Non sono riportate neppure informazioni su domini personali, esportazione dei file, database, sistemi di pagamento o strumenti analitici.
Perciò, Sites sembra rivolgersi soprattutto alla creazione rapida di progetti semplici. Le applicazioni più complesse potrebbero richiedere ancora sviluppo e controlli dedicati.
Pubblicazione controllata negli ambienti Enterprise
Per gli account Enterprise, la pubblicazione pubblica risulta disattivata come impostazione iniziale. Un amministratore deve abilitarla manualmente.
La scelta limita il rischio che un dipendente o un agente AI pubblichi contenuti aziendali senza le autorizzazioni necessarie.
Un sito potrebbe infatti includere informazioni riservate, documenti interni oppure dati non destinati al pubblico. Per questo motivo, il controllo amministrativo assume un ruolo importante.
La gestione separata suggerisce anche una distinzione tra creazione e pubblicazione. Un progetto può essere generato e rivisto internamente prima di diventare accessibile online.
Le aziende dovranno quindi definire procedure chiare. Servono controlli sui contenuti, sui permessi e sulle informazioni utilizzate durante la generazione.

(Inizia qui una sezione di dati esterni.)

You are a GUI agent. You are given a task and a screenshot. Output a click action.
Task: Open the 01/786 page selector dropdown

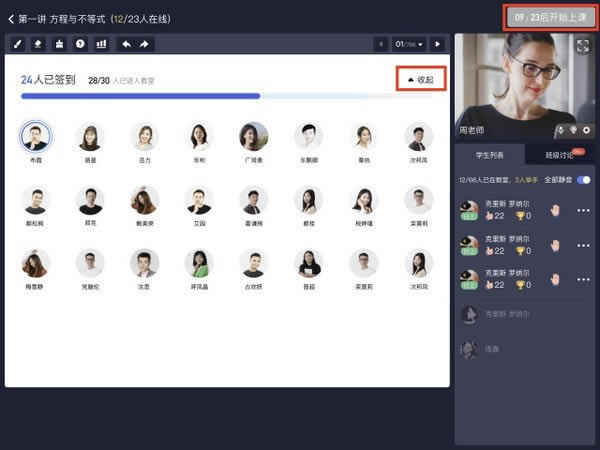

Lo stesso principio vale per i progetti destinati ai clienti. Un sito creato rapidamente deve comunque essere verificato prima della pubblicazione definitiva.
Gli agenti AI passano dalle risposte alle attività complete
Il lancio di Sites si inserisce in una crescita più ampia degli strumenti agentici di OpenAI.
I 10 milioni di utenti citati dall’azienda non usano soltanto l’AI per ottenere una risposta. Affidano a Codex e ChatGPT Work attività composte da più passaggi.
ChatGPT Sites applica lo stesso modello allo sviluppo web. L’utente descrive un obiettivo, mentre l’agente costruisce, modifica e pubblica il risultato.
La novità riduce le barriere per chi non conosce la programmazione. Allo stesso tempo, rende ancora più importante controllare ciò che l’intelligenza artificiale produce e pubblica.